··· Task input
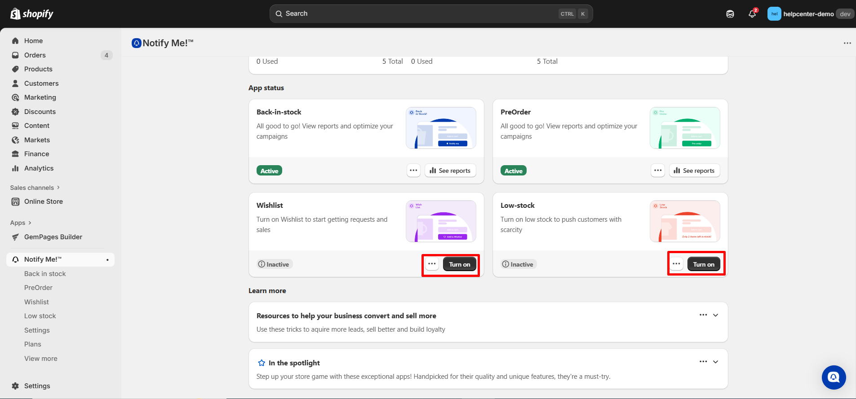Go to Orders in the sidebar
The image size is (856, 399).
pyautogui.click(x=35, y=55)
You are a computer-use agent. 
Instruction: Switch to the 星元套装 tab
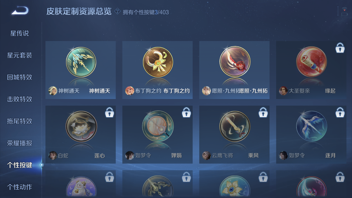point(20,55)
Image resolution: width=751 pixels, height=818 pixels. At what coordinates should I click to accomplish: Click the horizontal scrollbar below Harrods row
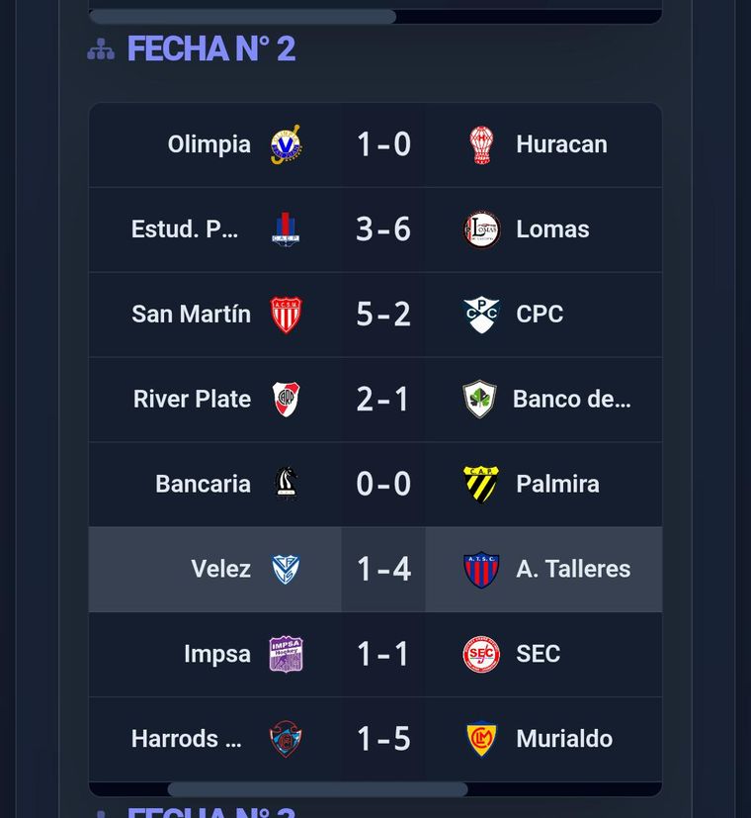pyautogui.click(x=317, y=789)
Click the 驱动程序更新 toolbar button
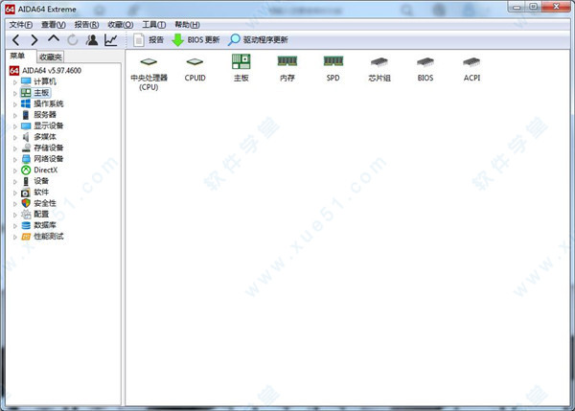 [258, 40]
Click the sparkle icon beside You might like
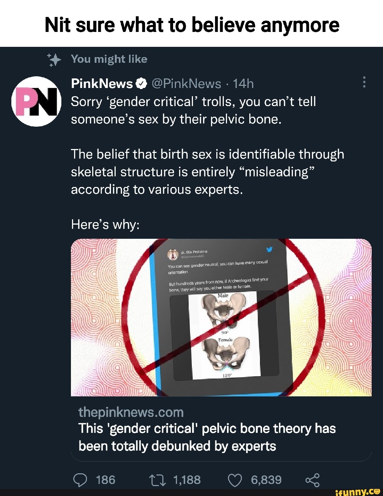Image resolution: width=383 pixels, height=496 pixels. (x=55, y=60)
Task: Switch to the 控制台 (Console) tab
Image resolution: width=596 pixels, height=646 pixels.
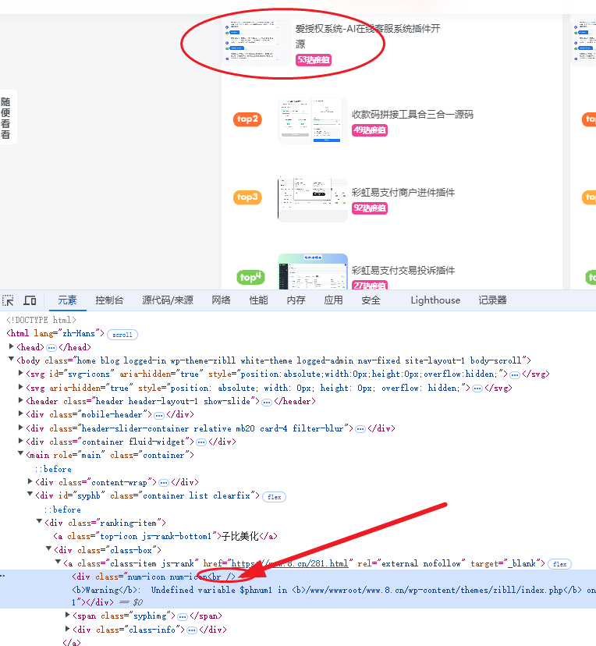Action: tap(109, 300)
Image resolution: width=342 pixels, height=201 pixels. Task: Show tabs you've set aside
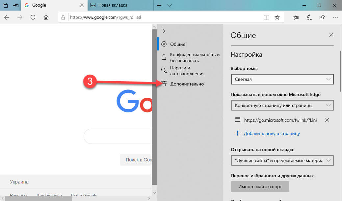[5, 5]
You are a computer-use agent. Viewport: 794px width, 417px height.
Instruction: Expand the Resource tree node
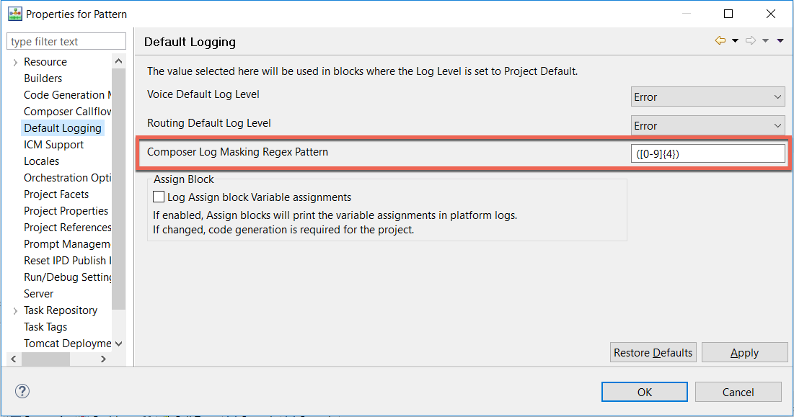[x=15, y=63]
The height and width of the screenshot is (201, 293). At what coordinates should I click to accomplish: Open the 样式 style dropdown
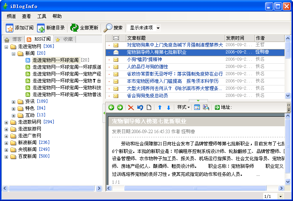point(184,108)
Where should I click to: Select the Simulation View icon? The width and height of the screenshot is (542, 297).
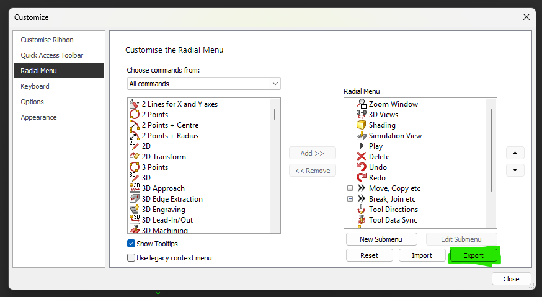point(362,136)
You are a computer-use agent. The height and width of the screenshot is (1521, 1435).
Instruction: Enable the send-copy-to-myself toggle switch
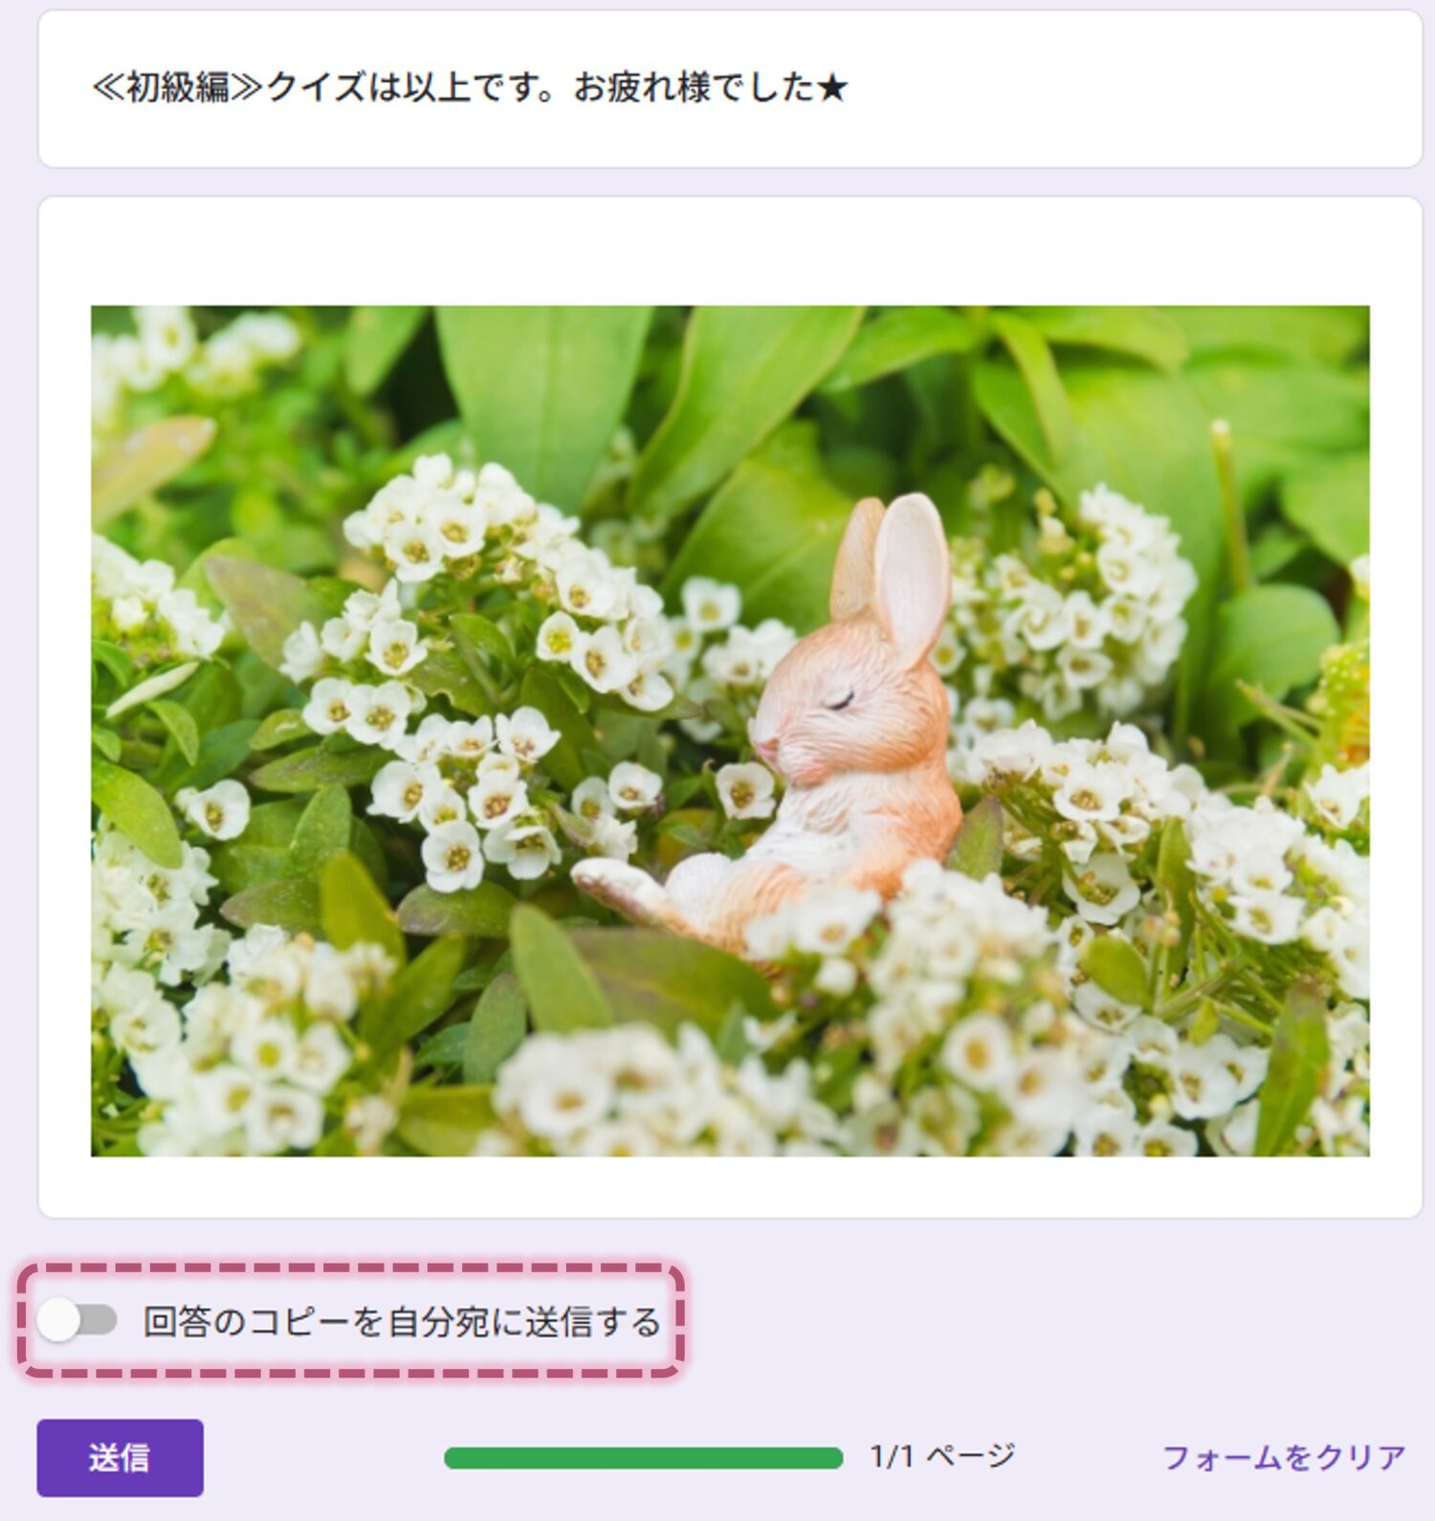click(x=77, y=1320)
······
§ **Instructions to follow**: Take the line that contains "Where should I" and every line after it to the end of the records above; quote them exactly, leaving out the pictures.

§ **Task output**:
Where should I click to: Select the Simulation View icon? The width and height of the screenshot is (542, 297).
point(362,136)
You are a computer-use agent. The height and width of the screenshot is (1521, 1435).
Instruction: Enable the send-copy-to-myself toggle switch
click(x=77, y=1320)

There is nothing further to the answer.